- JBuilder 2005 Screenshot
- Developer: CodeGear
- Initial release: 1997
- Final release: 2008 R2 / April 23, 2009; 16 years ago
- Written in: Java
- Operating system: Cross-platform
- Type: Integrated development environment
- License: Proprietary
- Website: www.embarcadero.com/products/jbuilder ^{[dead link]}

= JBuilder =

Discontinued integrated development environment

JBuilder is a discontinued integrated development environment (IDE) for the programming language Java from Embarcadero Technologies. Originally developed by Borland, JBuilder was spun off with CodeGear which was eventually purchased by Embarcadero Technologies in 2008.

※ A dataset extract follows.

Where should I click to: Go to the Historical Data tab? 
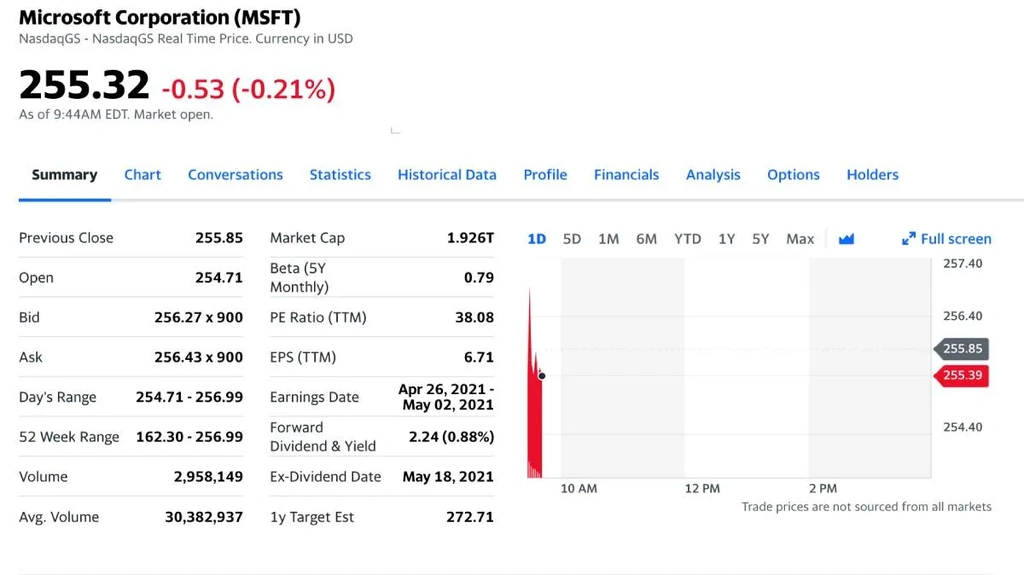click(447, 175)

Oracle had based the first versions of JDeveloper on code from JBuilder licensed from Borland, but it has since been rewritten from scratch.

==Versions==

| Name | Year | Editions |
|---|---|---|
| JBuilder 1 | 1997 | Client/Server, Professional, Standard; With host OS support for Windows only |
| JBuilder 2 | 1998 | Client/Server, Professional, Standard |
| JBuilder 3 | 1999 | Enterprise, Professional, Standard; Enterprise - Solaris Edition and Foundation which are PrimeTime based were added later |
| JBuilder 3.5 | 1999 | Enterprise, Professional, Foundation; Introducing 100%-Java PrimeTime core IDE available on Linux, Solaris and Windows |
| JBuilder 4 | 2000 | Enterprise, Professional, Foundation |
| JBuilder 5 | 2001 | Enterprise, Standard, Personal |
| JBuilder 6 | 2001 | Enterprise, Standard, Personal |
| JBuilder 7 | 2002 | Enterprise, Standard, Personal; Updated to at least Update 3; Official host OS support for Mac OS X |
| JBuilder 8 | 2002 | Enterprise, Standard, Personal; Updated to at least Update 1 |
| JBuilder 9 | 2003 | Enterprise, Standard, Personal; Updated to at least Update 2 |
| JBuilder X | 2003 | Enterprise, Developer, Foundation; Updated to at least Update 3 |
| JBuilder 2005 | 2004 | Enterprise, Developer, Foundation; Updated to at least Update 4 |
| JBuilder 2006 | 2005 | Enterprise, Developer, Foundation; Updated to at least Service Pack 3 with JDK6 support |
| Borland JBuilder 2007 | 2006 | Enterprise, Professional, Developer, Turbo; eclipse 3.2 based; Released by Borland; The first release built upon eclipse; Available only on Windows as the host OS; A licensed copy of JBuilder 2006 (2006 Enterprise for 2007 Enterprise, 2006 Developer for 2007 Professional) with Service Pack 4 which cannot be obtained anywhere else is included |
| CodeGear JBuilder 2007 R2 | 2007 | Enterprise Borland ALM Edition, Enterprise, Standard, Turbo; eclipse 3.2 based; Released by CodeGear; Addition of host OS support for Linux and Mac OS X; A licensed copy of JBuilder 2006 (2006 Enterprise for 2007 Enterprise Borland ALM Edition and 2007 Enterprise, 2006 Developer for 2007 Standard) with Service Pack 4 which cannot be obtained anywhere else is included |
| CodeGear JBuilder 2008 | 2008 | Enterprise, Professional, Turbo; eclipse 3.3 based; Released by CodeGear; Updated to Update 2 |
| CodeGear JBuilder 2008 R2 | 2009 | Enterprise, Professional, Turbo; eclipse 3.4 based; Released by Embarcadero |

JBuilder 1 through 3 are based on the Delphi IDE. JBuilder 3.5 through 2006 are based on PrimeTime, an all-Java IDE framework. JBuilder 2007 "Peloton" is the first JBuilder release based on the eclipse IDE framework.